• What to work on:
Wherever "agent" occurs in the entries, copy the line that holds it.

═══ Records shown ═══

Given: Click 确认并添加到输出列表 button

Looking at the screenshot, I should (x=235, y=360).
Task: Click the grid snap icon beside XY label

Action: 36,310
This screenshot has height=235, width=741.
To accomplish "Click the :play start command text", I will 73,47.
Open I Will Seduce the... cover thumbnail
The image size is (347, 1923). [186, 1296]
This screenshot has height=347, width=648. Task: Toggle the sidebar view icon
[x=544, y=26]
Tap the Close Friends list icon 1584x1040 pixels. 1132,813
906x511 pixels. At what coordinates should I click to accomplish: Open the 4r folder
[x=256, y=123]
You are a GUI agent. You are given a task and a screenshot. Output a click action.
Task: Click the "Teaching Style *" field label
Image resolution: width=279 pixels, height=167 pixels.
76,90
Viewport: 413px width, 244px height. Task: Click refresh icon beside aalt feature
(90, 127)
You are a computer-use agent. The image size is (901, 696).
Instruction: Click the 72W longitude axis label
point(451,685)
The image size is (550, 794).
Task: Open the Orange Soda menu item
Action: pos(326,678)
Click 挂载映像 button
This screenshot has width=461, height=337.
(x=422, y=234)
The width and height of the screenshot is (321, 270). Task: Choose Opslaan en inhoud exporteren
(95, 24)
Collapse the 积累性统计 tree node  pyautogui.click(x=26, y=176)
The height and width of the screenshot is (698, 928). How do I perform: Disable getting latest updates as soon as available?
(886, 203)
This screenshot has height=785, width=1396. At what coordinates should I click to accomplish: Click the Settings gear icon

═══

• Answer to this task:
You are a GUI agent. You are given a task and a screenshot. Output a click action.
You are a computer-use agent. The image size is (901, 696).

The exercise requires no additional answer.